例えば、マスクやつばの広い帽子、眼鏡などをつけると予防となります。それでも花粉が衣服やマスクに付着してしまうこともありますので、帰宅した後は必ず手洗いうがい、洗顔をしましょう。
髪の毛にも花粉が付着している可能性もありますので、外出した日はシャンプーを念入りに行うことも効果的です。
肌のバリア機能を低下させないこと
肌が乾燥すると、肌のバリア機能が低下してしまいます。そのため、洗顔後は念入りな保湿が大切です。

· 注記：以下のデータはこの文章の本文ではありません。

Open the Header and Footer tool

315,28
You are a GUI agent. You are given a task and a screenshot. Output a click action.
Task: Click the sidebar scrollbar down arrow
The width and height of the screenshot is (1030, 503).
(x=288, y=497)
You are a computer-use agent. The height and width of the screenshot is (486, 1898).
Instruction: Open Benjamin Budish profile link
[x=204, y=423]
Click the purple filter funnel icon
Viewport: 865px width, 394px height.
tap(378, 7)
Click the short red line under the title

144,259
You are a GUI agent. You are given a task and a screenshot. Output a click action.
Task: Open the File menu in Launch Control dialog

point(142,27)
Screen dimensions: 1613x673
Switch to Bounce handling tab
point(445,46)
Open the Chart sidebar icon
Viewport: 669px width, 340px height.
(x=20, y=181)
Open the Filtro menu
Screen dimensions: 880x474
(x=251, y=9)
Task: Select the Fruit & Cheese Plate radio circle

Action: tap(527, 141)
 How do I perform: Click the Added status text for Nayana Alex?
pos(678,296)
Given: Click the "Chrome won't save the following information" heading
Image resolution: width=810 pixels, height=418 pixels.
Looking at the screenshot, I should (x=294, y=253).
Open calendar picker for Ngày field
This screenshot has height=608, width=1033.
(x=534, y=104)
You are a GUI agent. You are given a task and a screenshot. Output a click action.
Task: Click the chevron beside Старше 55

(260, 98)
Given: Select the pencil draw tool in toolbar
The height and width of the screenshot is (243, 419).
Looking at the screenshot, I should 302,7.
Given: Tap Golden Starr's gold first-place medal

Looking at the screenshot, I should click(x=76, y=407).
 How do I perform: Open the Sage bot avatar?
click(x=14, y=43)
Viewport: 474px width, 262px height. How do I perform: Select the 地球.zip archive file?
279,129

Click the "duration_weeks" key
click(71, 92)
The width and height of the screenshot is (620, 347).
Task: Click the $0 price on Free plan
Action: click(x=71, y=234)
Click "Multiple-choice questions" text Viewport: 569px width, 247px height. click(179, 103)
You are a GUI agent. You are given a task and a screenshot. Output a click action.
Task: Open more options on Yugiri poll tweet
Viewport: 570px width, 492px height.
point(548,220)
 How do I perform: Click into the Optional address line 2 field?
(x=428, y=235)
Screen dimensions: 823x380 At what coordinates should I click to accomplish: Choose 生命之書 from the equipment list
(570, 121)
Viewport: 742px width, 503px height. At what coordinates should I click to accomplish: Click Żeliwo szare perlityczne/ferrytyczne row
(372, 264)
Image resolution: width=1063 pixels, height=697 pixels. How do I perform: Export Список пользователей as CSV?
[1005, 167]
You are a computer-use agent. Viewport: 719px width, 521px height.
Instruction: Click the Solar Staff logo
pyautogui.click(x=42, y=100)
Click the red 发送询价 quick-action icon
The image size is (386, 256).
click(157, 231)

また、厚い化粧をしてしまうとその分洗顔も大変になり、物理的な刺激が増えます。
結果的に、肌のバリア機能低下につながってしまうことがありますので、刺激の強い化粧品の使用は避け、肌は基本的に保湿することを心がけましょう。
花粉皮膚炎に関するよくある質問
- Q花粉皮膚炎の症状を悪化させないために生活習慣で見直すべきことはありますか?
- A
規則正しい生活は、肌のバランスを整えてくれるため効果的です。
例えば、不規則な食生活や睡眠不足、ストレスや喫煙などの習慣がある方は症状を長引かせる原因にもなりますので、早めに改善をしていきましょう。
- Q特に気を付けるべき花粉はあるのでしょうか?
- A
日本は一年中、場所によって様々な花粉が飛んでいます。春はスギやヒノキで夏はイネ科、秋はブタクサ花粉などです。
その中でもスギ花粉は飛散量が多く、比較的長い期間飛んでいるため、皮膚に与える影響も大きいと考えられています。
ニュースで花粉の飛散情報などを見て事前に対策を行っておくと良いでしょう。
- Q花粉皮膚炎はどのように診断を付けるのでしょうか。
- A
花粉皮膚炎が疑われる場合、スクラッチパッチテストというものが行われます。
原因と考えられる花粉を肌につけ、皮膚に変化が起こらないかどうかを確認します。皮膚が赤くなったり、炎症を起こした場合には花粉皮膚炎と診断されます。
最後に
花粉皮膚炎は、花粉が肌に付着することで赤みや湿疹、ブツブツなどの症状が出る疾患です。
肌のバリア機能が低下することで発症してしまうため、まずは肌を守ることが大切です。
しかし、実際に症状が出ていてお悩みの方は、ステロイド剤の塗布やアレルギー薬の服用で症状が改善するかもしれません。
花粉時期の肌荒れを起こしている方は我慢しすぎずに、治療を検討していきましょう。